El 1 de octubre celebramos la fiesta de Sta. Teresa del Niño Jesús, o Teresita, como se le llama habitualmente. Fue nombrada patrona de las Misiones, junto a nuestro S. Francisco Javier.
Al pensar en ella, nos es fácil asociarla a los misioneros, por quienes ella ofrecía hasta las más pequeñas acciones o trabajos de su vida. También la recordamos como la santa de la “lluvia de rosas”, la de la confianza y el “caminito” inventado para llegar más pronto a Dios. Pero, quizá, ignoramos que al final de su corta vida (murió con 24 años), había pedido a Dios “compartir mesa” con los enemigos número 1 de la Iglesia. “Los pecadores” de quienes habla eran los incrédulos, los ateos que se burlaban de su fe. Hoy serían los agnósticos. Pues bien, a éstos, les llama “hermanos”:
“Señor, vuestra hija ha comprendido…y os pide perdón para sus hermanos. Se resigna a comer, por el tiempo que tengáis a bien, el pan del dolor, y no quiere levantarse de esta mesa llena de amargura donde comen los pobres pecadores hasta que llegue el día por Vos señalado. ¡Señor, despedidnos justificados!…que todos esos que no están iluminados por la antorcha de la fe, la vean por fin brillar” (Historia de un alma, Manuscrito C)

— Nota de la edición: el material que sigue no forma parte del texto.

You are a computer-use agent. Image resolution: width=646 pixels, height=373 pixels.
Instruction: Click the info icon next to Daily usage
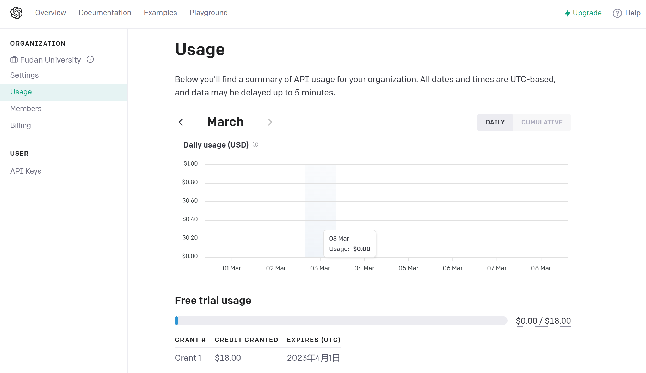tap(255, 145)
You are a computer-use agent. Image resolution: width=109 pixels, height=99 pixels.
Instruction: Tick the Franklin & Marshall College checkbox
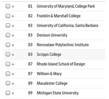[x=8, y=16]
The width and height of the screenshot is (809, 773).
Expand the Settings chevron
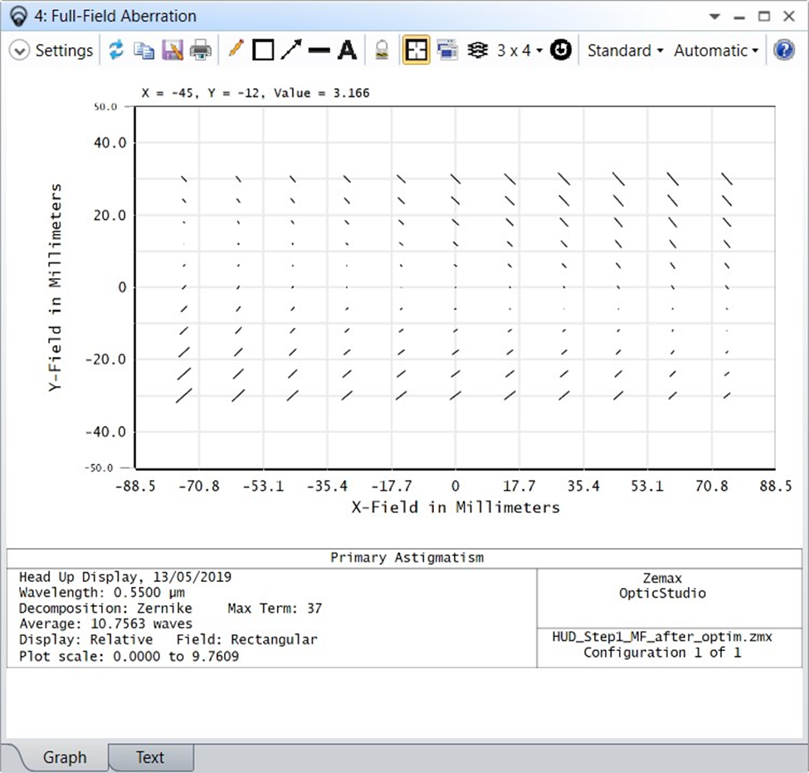coord(20,51)
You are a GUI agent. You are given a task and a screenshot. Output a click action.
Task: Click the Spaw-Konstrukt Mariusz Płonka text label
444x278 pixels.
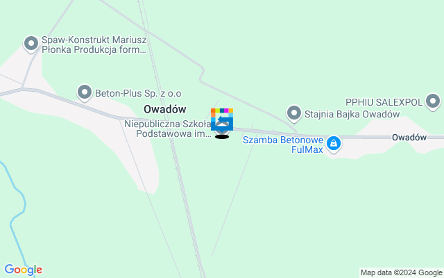(x=94, y=44)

Espíritu y corazón recios los de esta joven mujer que se mete en la noche de la fe para acompañar a aquellos que no pueden creer. Para elevar su súplica junto a ellos, porque ella misma ha conocido desde dentro esa terrible oscuridad. Ella se identifica con ellos y pide la gracia del perdón y de la justificación. Mujer, que, como dice el Papa Francisco, ha saltado desde el monasterio a las periferias, para quien no hubo separaciones físicas ni espirituales. Su amor le llevó a vivir fuera, junto a las urgencias y necesidades de los hermanos; donde, animada por el inmenso amor de Dios, se hizo proximidad de Dios mismo. Buena inspiradora para la Iglesia de nuestros tiempos que tiene que aprender el diálogo con los márgenes, y a transitar por ellos.
Si existiera un patronazgo para los agnósticos, tendría que ser para ella.